**EXCERPT PROVIDED**
********************
In true Spartan fashion, the extraordinary individuals and groups that comprise the MSU College of Natural Science (NatSci) family – faculty members, staff members, students and alumni – are hard at work every day, making a difference in their classrooms, labs, businesses, communities and the world around them. In an effort to tell their stories, we've created this collection of profiles to feature people in our NatSci family and how they are contributing to the common good in ways both big and small. SPARTANS WILL.
Being a College of Natural Science Dean’s Research Scholar has broadened Anna’s view of Michigan State and the remarkable research being undertaken on campus. Now a senior, she has been impressed with all of the resources available and the opportunities that undergraduates have to join research labs at MSU. Combining her research experiences in neuroscience, pharmacology and bioengineering has imparted her with important skills that she will be carrying into her future adventures and success as a scientist.
Andrew Baker is an outstanding student, a dynamic researcher and a humanitarian. This well-rounded biochemistry and molecular biology senior has worked in the lab of Robert Root-Bernstein, professor of physiology, for three years. He is also a leader in MSU’s Multi-Racial Unity Living Experience & Intercultural Aide Program.
Taking a seat at the first meeting of his first class at MSU felt like stepping into a foreign land. Perhaps that’s because that first meeting was held in a classroom in the Università Cattolica del Sacro Cuore in Milan, Italy, in a building likely older than Michigan State itself.
********************
Can you quote the full text about the MSU College of Natural Science profiles word for word? The items come from a separate source.

**DATA FOR REVIEW**
********************
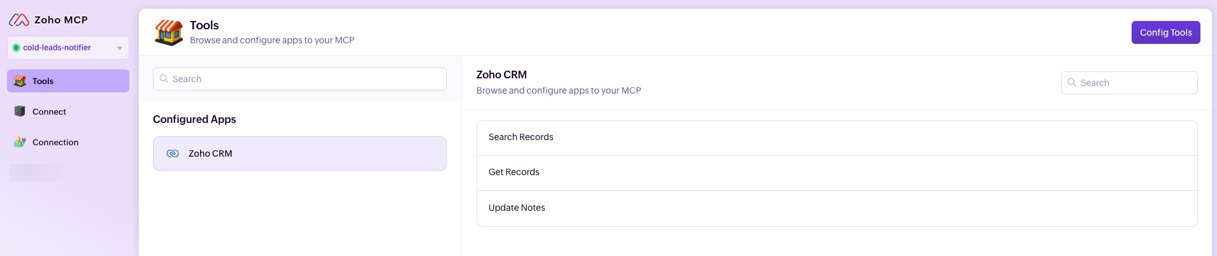Navigate to Connection in the sidebar
The height and width of the screenshot is (256, 1217).
point(55,142)
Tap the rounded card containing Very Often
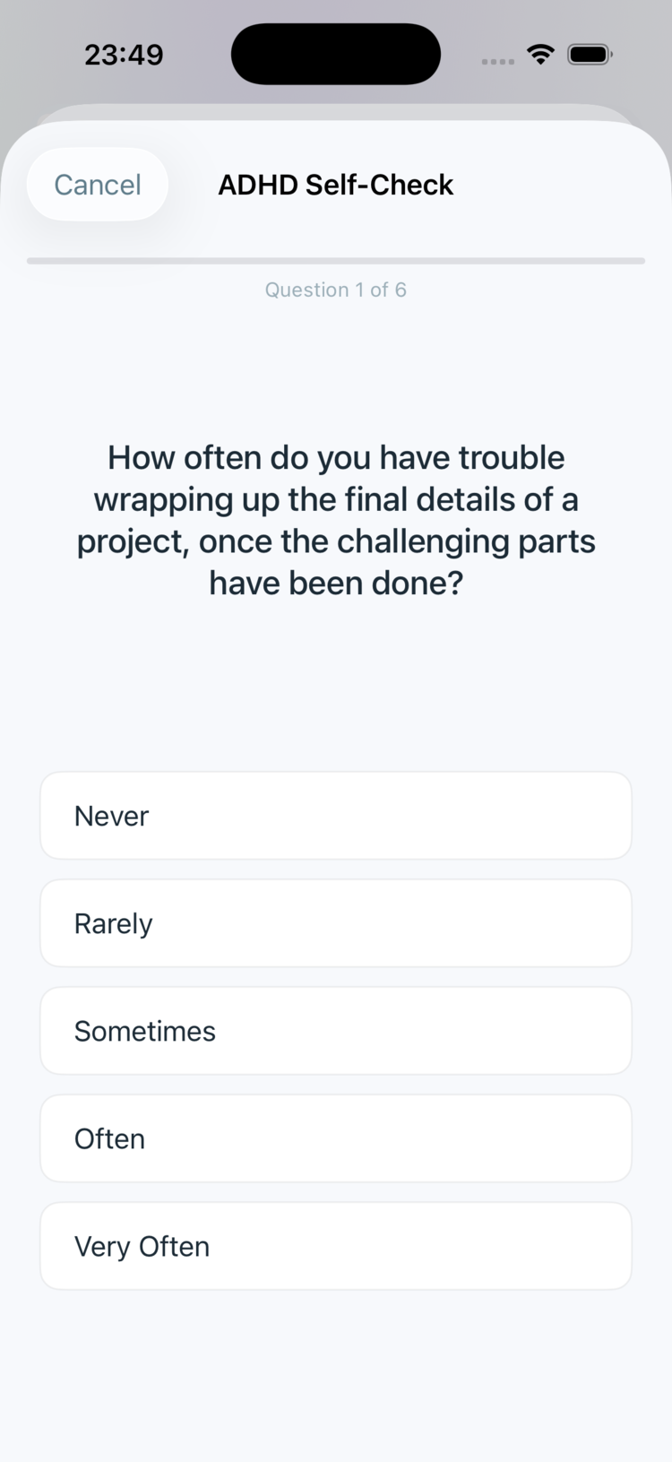The image size is (672, 1462). pyautogui.click(x=336, y=1246)

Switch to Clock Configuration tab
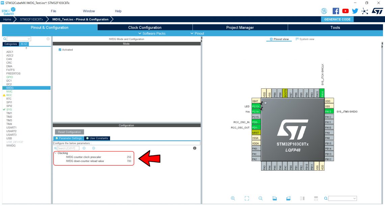(145, 27)
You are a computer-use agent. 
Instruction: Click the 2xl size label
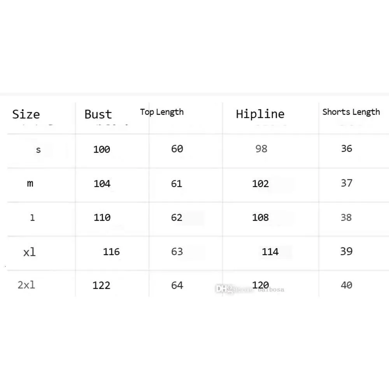click(x=26, y=285)
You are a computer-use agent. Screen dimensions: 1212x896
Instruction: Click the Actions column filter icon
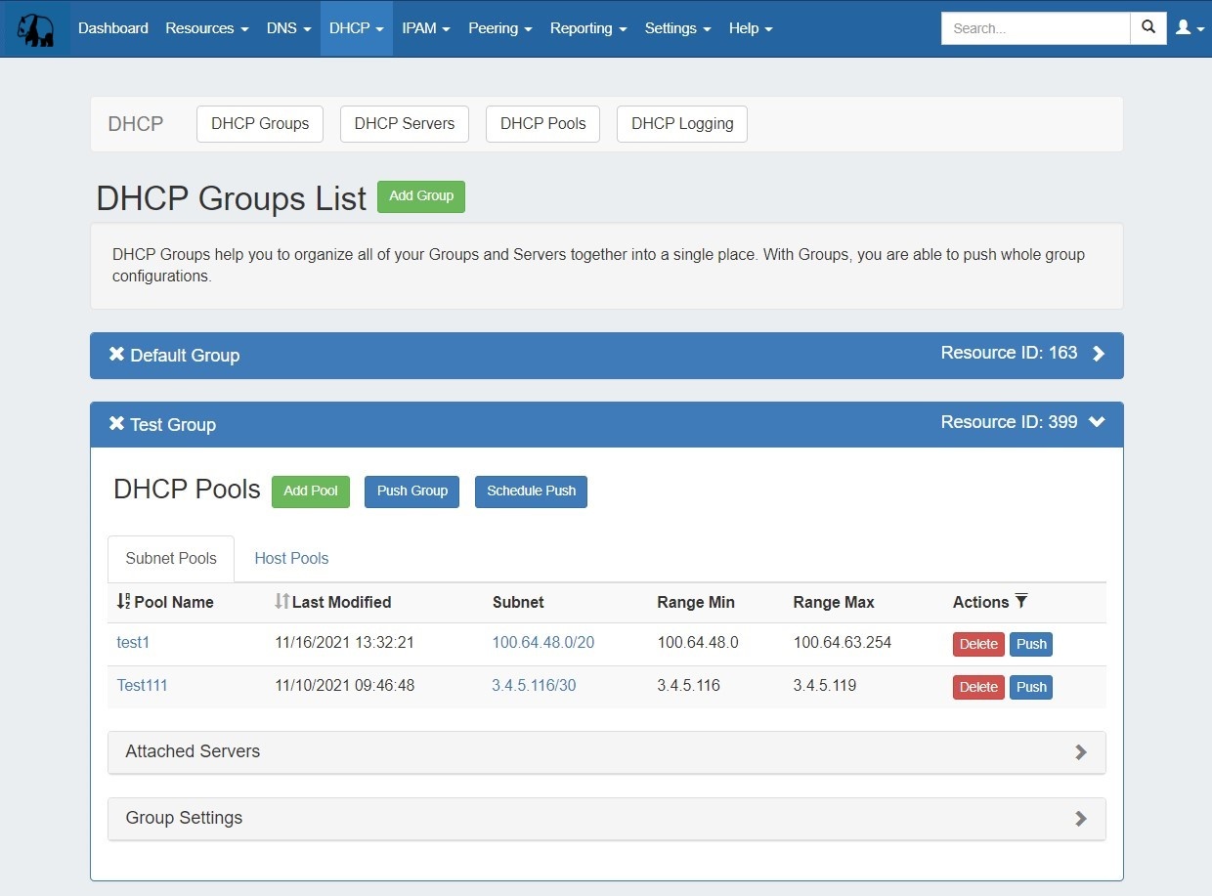[1021, 601]
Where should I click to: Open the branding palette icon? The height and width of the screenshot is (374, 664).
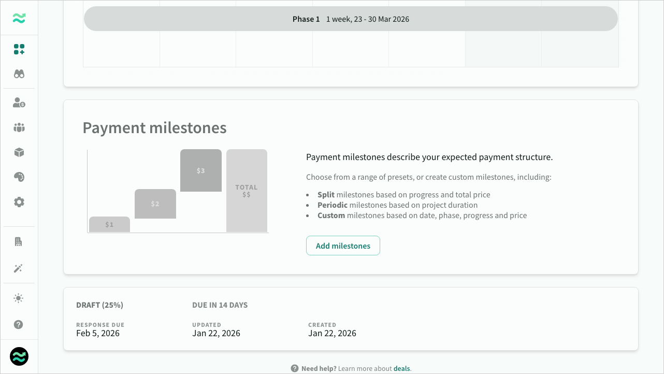[x=19, y=177]
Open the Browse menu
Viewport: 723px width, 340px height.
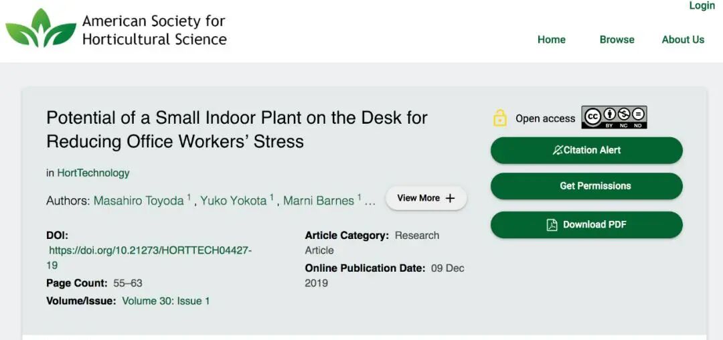click(x=617, y=39)
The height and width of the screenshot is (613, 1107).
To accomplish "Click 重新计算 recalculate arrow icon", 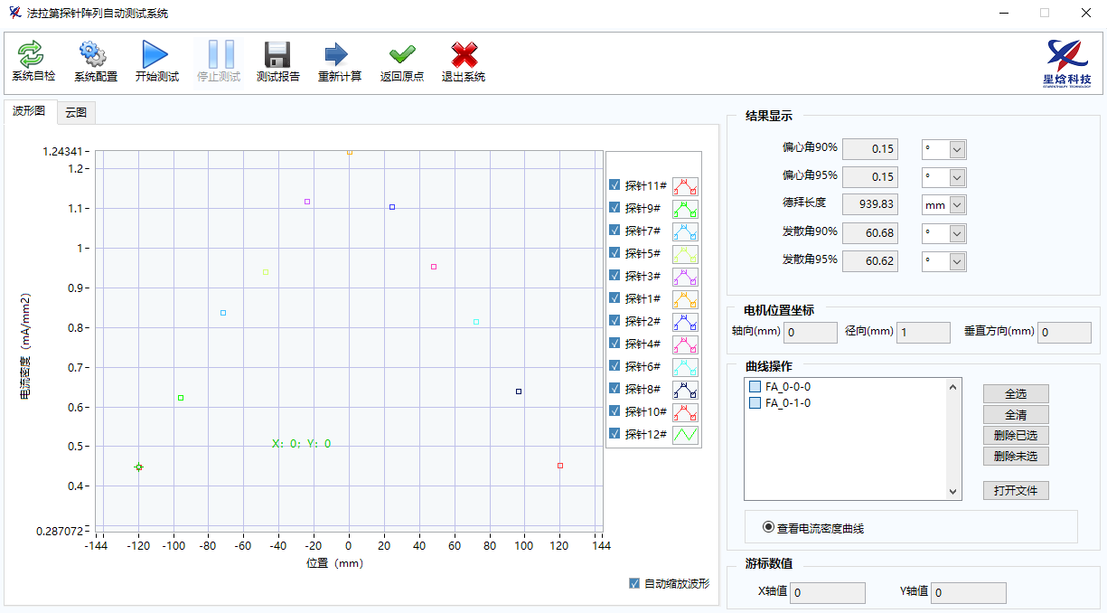I will (339, 56).
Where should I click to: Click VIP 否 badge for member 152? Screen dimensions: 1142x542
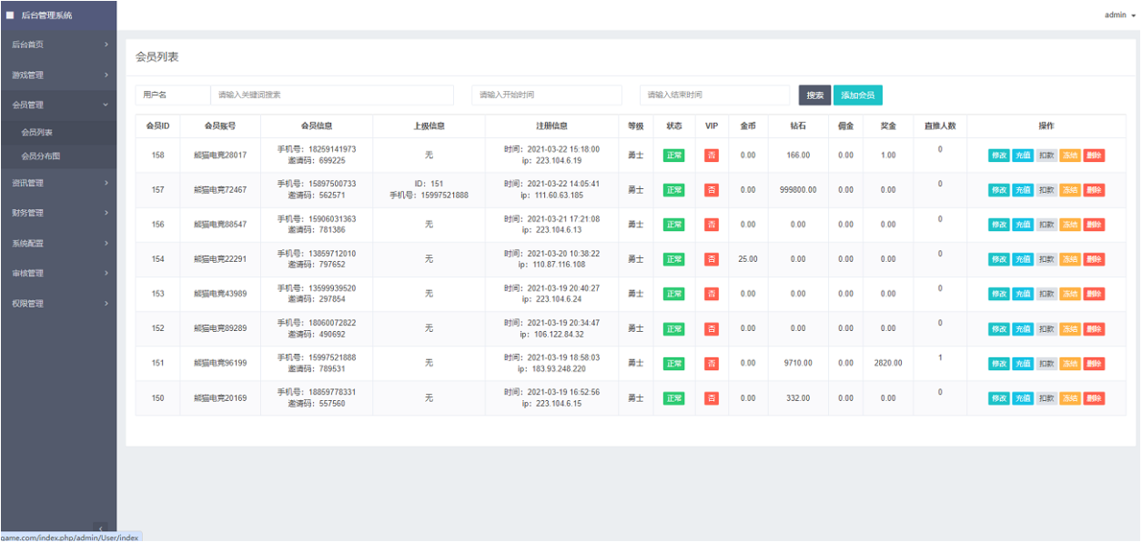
********************
**RESULT**
In true Spartan fashion, the extraordinary individuals and groups that comprise the MSU College of Natural Science (NatSci) family – faculty members, staff members, students and alumni – are hard at work every day, making a difference in their classrooms, labs, businesses, communities and the world around them. In an effort to tell their stories, we've created this collection of profiles to feature people in our NatSci family and how they are contributing to the common good in ways both big and small. SPARTANS WILL.
Being a College of Natural Science Dean’s Research Scholar has broadened Anna’s view of Michigan State and the remarkable research being undertaken on campus. Now a senior, she has been impressed with all of the resources available and the opportunities that undergraduates have to join research labs at MSU. Combining her research experiences in neuroscience, pharmacology and bioengineering has imparted her with important skills that she will be carrying into her future adventures and success as a scientist.
Andrew Baker is an outstanding student, a dynamic researcher and a humanitarian. This well-rounded biochemistry and molecular biology senior has worked in the lab of Robert Root-Bernstein, professor of physiology, for three years. He is also a leader in MSU’s Multi-Racial Unity Living Experience & Intercultural Aide Program.
Taking a seat at the first meeting of his first class at MSU felt like stepping into a foreign land. Perhaps that’s because that first meeting was held in a classroom in the Università Cattolica del Sacro Cuore in Milan, Italy, in a building likely older than Michigan State itself.